• [DESCRIPTION OF THE TASK]:
Below are the records; extract from them the line containing "Task: Click the plus" to the line containing "The width and", both lines included, exactly and with no pictures.

+++

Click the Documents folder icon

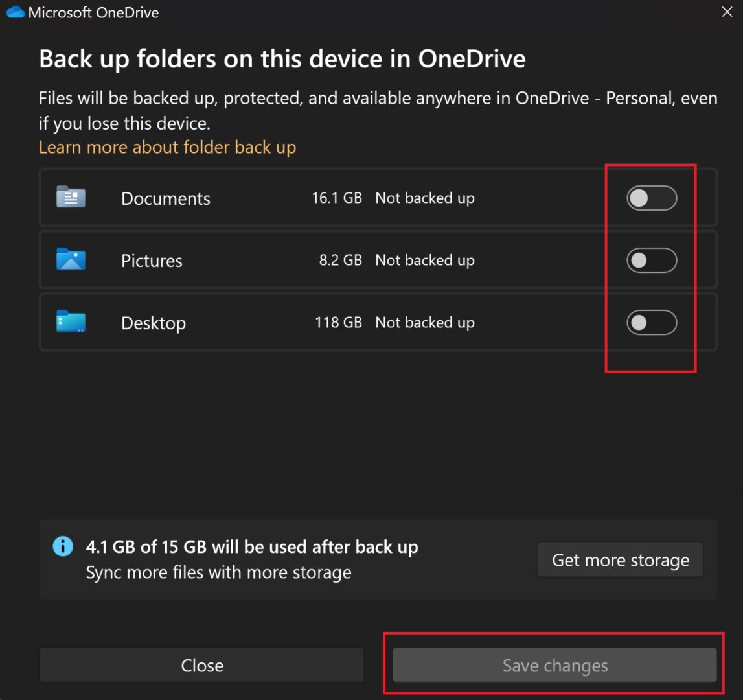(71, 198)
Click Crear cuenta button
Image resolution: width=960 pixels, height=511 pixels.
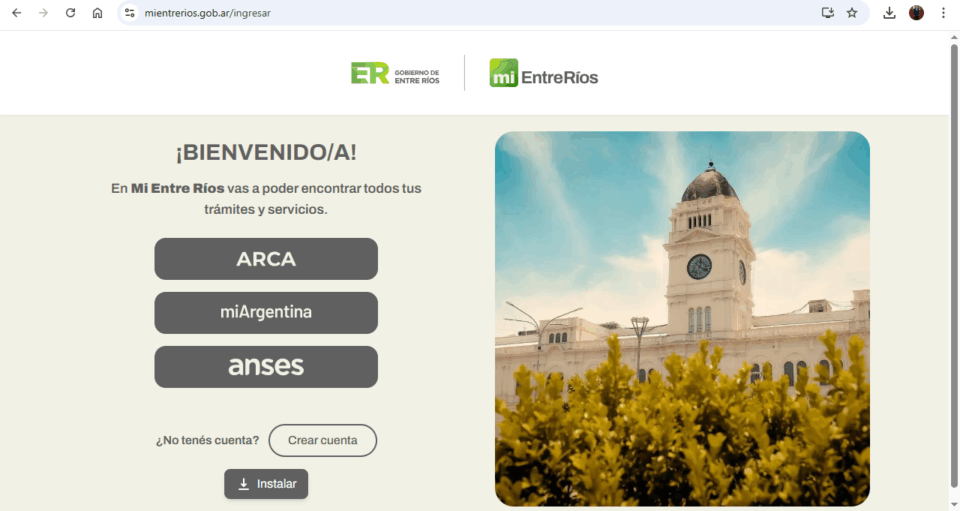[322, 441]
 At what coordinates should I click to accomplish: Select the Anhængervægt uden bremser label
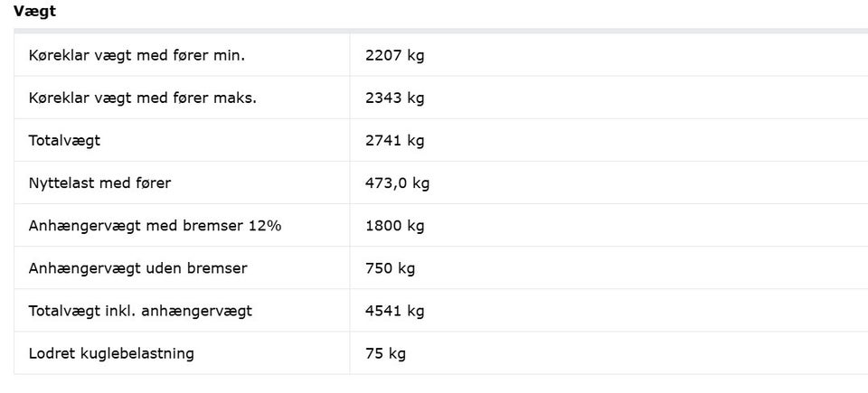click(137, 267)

+++

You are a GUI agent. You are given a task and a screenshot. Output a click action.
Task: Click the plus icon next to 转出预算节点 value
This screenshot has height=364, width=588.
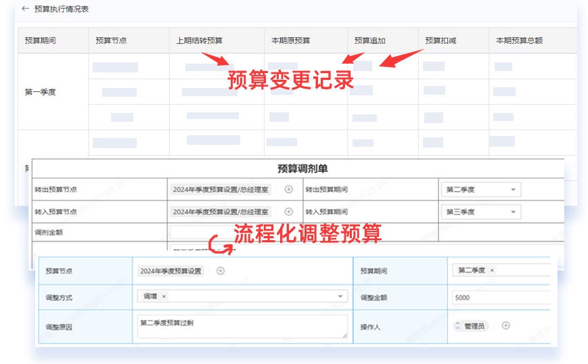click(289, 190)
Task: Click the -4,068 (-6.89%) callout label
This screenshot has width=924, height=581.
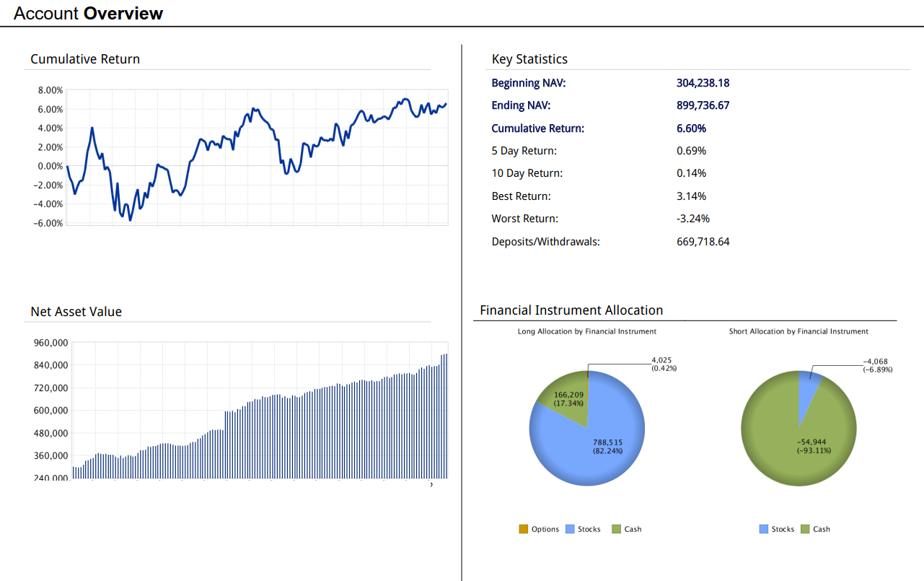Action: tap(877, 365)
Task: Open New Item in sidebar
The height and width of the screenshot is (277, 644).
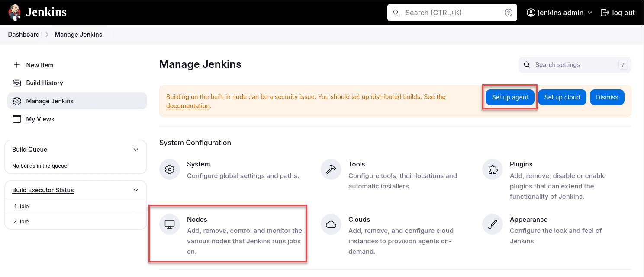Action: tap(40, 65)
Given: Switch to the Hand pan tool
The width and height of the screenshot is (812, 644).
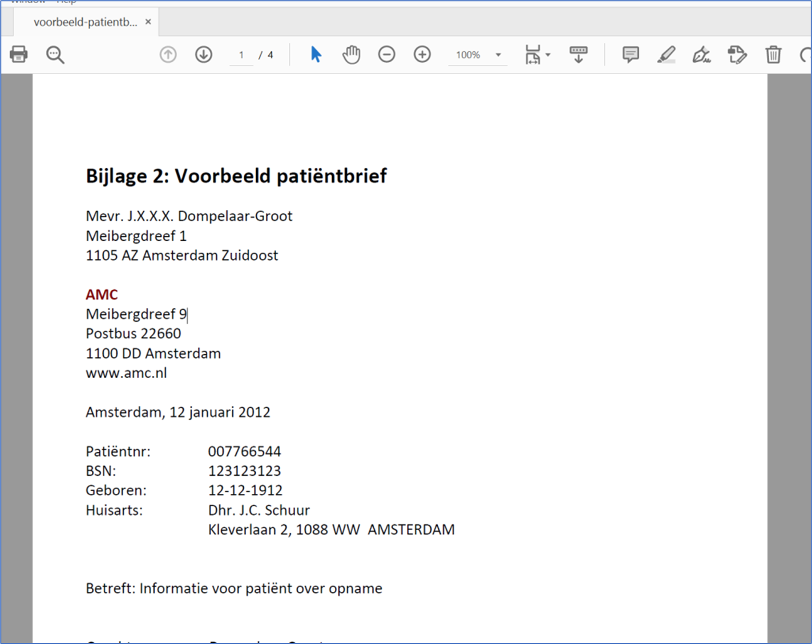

+++

• [SOLUTION TO THIS TASK]:
Task: Click the plus icon next to 转出预算节点 value
This screenshot has height=364, width=588.
click(289, 190)
Task: Click the -4,068 (-6.89%) callout label
This screenshot has width=924, height=581.
Action: tap(877, 365)
Task: Open New Item in sidebar
The height and width of the screenshot is (277, 644).
Action: tap(40, 65)
Given: Switch to the Hand pan tool
The width and height of the screenshot is (812, 644).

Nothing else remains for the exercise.